Copy out the full set of records. Keep every word the same.

◆ Extracted records ◆

----

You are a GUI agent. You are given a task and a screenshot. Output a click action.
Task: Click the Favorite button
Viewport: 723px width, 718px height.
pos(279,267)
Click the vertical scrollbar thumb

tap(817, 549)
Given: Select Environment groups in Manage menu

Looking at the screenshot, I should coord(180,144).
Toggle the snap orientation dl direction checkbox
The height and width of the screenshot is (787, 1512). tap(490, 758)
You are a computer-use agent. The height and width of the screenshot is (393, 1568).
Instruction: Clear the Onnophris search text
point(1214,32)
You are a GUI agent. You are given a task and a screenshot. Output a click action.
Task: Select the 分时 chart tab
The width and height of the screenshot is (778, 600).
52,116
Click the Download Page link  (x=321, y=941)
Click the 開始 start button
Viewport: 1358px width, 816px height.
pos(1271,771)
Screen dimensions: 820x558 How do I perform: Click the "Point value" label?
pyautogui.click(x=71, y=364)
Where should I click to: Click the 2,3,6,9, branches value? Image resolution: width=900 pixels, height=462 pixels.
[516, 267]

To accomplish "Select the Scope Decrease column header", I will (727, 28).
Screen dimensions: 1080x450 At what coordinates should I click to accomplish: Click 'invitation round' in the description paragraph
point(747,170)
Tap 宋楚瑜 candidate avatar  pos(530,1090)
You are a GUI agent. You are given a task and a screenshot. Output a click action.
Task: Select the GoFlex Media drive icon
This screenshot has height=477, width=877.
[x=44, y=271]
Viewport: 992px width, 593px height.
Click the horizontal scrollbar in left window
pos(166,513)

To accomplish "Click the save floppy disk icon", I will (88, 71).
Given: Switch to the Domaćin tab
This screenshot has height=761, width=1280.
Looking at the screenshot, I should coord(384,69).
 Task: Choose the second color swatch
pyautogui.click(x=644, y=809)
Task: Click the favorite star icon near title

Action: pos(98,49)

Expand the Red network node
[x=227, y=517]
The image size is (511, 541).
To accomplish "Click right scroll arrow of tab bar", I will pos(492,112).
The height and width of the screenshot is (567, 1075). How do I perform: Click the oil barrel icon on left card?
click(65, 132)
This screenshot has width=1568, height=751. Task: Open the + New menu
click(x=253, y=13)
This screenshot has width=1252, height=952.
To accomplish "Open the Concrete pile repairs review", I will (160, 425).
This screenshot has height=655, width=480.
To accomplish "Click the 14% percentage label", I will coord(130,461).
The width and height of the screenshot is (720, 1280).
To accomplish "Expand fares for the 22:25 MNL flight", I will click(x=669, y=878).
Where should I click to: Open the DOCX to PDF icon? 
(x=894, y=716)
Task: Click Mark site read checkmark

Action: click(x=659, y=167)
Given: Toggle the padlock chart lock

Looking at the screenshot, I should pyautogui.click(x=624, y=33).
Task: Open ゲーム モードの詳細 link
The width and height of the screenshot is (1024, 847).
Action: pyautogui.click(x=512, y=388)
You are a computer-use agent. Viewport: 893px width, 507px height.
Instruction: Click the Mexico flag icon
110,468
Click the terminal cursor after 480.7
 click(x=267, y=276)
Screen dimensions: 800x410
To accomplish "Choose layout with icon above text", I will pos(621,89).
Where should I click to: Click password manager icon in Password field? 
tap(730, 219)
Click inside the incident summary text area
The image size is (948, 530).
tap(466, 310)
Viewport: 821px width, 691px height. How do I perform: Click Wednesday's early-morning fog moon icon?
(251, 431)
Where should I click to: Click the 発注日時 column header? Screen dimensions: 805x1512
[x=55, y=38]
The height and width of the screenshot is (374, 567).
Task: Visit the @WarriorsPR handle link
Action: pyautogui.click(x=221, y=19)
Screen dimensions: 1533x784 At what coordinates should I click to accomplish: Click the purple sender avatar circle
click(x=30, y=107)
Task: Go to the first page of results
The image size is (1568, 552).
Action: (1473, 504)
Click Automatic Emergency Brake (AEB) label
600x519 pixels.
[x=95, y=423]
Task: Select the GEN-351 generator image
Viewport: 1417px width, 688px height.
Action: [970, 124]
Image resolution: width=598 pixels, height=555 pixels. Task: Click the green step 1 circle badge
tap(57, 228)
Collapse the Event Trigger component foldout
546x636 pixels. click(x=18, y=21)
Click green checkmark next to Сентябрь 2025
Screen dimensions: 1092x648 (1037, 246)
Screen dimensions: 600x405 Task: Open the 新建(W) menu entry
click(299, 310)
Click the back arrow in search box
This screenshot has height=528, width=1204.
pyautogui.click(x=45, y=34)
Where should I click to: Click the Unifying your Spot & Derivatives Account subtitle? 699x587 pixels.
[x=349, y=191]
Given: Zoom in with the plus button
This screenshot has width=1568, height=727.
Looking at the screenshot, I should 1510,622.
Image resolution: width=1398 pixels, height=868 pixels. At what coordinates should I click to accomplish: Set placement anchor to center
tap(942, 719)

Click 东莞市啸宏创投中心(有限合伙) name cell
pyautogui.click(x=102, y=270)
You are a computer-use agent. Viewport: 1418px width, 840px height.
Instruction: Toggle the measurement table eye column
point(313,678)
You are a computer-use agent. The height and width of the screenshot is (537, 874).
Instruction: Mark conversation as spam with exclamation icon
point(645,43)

----

◆ Written reply ◆
You are a GUI agent. You are given a task and a screenshot. Output a click action.
Task: Click the Favorite button
Viewport: 723px width, 718px height.
pos(279,267)
Click the vertical scrollbar thumb

tap(817, 549)
Given: Select Environment groups in Manage menu

Looking at the screenshot, I should coord(180,144).
Toggle the snap orientation dl direction checkbox
The height and width of the screenshot is (787, 1512). tap(490, 758)
You are a computer-use agent. The height and width of the screenshot is (393, 1568).
Instruction: Clear the Onnophris search text
point(1214,32)
You are a GUI agent. You are given a task and a screenshot. Output a click action.
Task: Select the 分时 chart tab
The width and height of the screenshot is (778, 600).
52,116
Click the Download Page link  (x=321, y=941)
Click the 開始 start button
Viewport: 1358px width, 816px height.
pos(1271,771)
Screen dimensions: 820x558 How do I perform: Click the "Point value" label?
pyautogui.click(x=71, y=364)
Where should I click to: Click the 2,3,6,9, branches value? Image resolution: width=900 pixels, height=462 pixels.
[516, 267]

To accomplish "Select the Scope Decrease column header", I will (727, 28).
Screen dimensions: 1080x450 At what coordinates should I click to accomplish: Click 'invitation round' in the description paragraph
point(747,170)
Tap 宋楚瑜 candidate avatar  pos(530,1090)
You are a GUI agent. You are given a task and a screenshot. Output a click action.
Task: Select the GoFlex Media drive icon
This screenshot has height=477, width=877.
[x=44, y=271]
Viewport: 992px width, 593px height.
Click the horizontal scrollbar in left window
pos(166,513)

To accomplish "Click the save floppy disk icon", I will (88, 71).
Given: Switch to the Domaćin tab
This screenshot has height=761, width=1280.
Looking at the screenshot, I should coord(384,69).
 Task: Choose the second color swatch
pyautogui.click(x=644, y=809)
Task: Click the favorite star icon near title

Action: pos(98,49)

Expand the Red network node
[x=227, y=517]
The image size is (511, 541).
To accomplish "Click right scroll arrow of tab bar", I will pos(492,112).
The height and width of the screenshot is (567, 1075). How do I perform: Click the oil barrel icon on left card?
click(65, 132)
This screenshot has width=1568, height=751. Task: Open the + New menu
click(x=253, y=13)
This screenshot has width=1252, height=952.
To accomplish "Open the Concrete pile repairs review", I will (160, 425).
This screenshot has height=655, width=480.
To accomplish "Click the 14% percentage label", I will coord(130,461).
The width and height of the screenshot is (720, 1280).
To accomplish "Expand fares for the 22:25 MNL flight", I will click(x=669, y=878).
Where should I click to: Open the DOCX to PDF icon? 
(x=894, y=716)
Task: Click Mark site read checkmark

Action: click(x=659, y=167)
Given: Toggle the padlock chart lock

Looking at the screenshot, I should pyautogui.click(x=624, y=33).
Task: Open ゲーム モードの詳細 link
The width and height of the screenshot is (1024, 847).
Action: pyautogui.click(x=512, y=388)
You are a computer-use agent. Viewport: 893px width, 507px height.
Instruction: Click the Mexico flag icon
110,468
Click the terminal cursor after 480.7
 click(x=267, y=276)
Screen dimensions: 800x410
To accomplish "Choose layout with icon above text", I will pos(621,89).
Where should I click to: Click password manager icon in Password field? 
tap(730, 219)
Click inside the incident summary text area
The image size is (948, 530).
tap(466, 310)
Viewport: 821px width, 691px height. How do I perform: Click Wednesday's early-morning fog moon icon?
(251, 431)
Where should I click to: Click the 発注日時 column header? Screen dimensions: 805x1512
[x=55, y=38]
The height and width of the screenshot is (374, 567).
Task: Visit the @WarriorsPR handle link
Action: pyautogui.click(x=221, y=19)
Screen dimensions: 1533x784 At what coordinates should I click to accomplish: Click the purple sender avatar circle
click(x=30, y=107)
Task: Go to the first page of results
The image size is (1568, 552).
Action: (1473, 504)
Click Automatic Emergency Brake (AEB) label
600x519 pixels.
[x=95, y=423]
Task: Select the GEN-351 generator image
Viewport: 1417px width, 688px height.
Action: [970, 124]
Image resolution: width=598 pixels, height=555 pixels. Task: Click the green step 1 circle badge
tap(57, 228)
Collapse the Event Trigger component foldout
546x636 pixels. click(x=18, y=21)
Click green checkmark next to Сентябрь 2025
Screen dimensions: 1092x648 (1037, 246)
Screen dimensions: 600x405 Task: Open the 新建(W) menu entry
click(299, 310)
Click the back arrow in search box
This screenshot has height=528, width=1204.
pyautogui.click(x=45, y=34)
Where should I click to: Click the Unifying your Spot & Derivatives Account subtitle? 699x587 pixels.
[x=349, y=191]
Given: Zoom in with the plus button
This screenshot has width=1568, height=727.
Looking at the screenshot, I should 1510,622.
Image resolution: width=1398 pixels, height=868 pixels. At what coordinates should I click to accomplish: Set placement anchor to center
tap(942, 719)

Click 东莞市啸宏创投中心(有限合伙) name cell
pyautogui.click(x=102, y=270)
You are a computer-use agent. Viewport: 1418px width, 840px height.
Instruction: Toggle the measurement table eye column
point(313,678)
You are a computer-use agent. The height and width of the screenshot is (537, 874).
Instruction: Mark conversation as spam with exclamation icon
point(645,43)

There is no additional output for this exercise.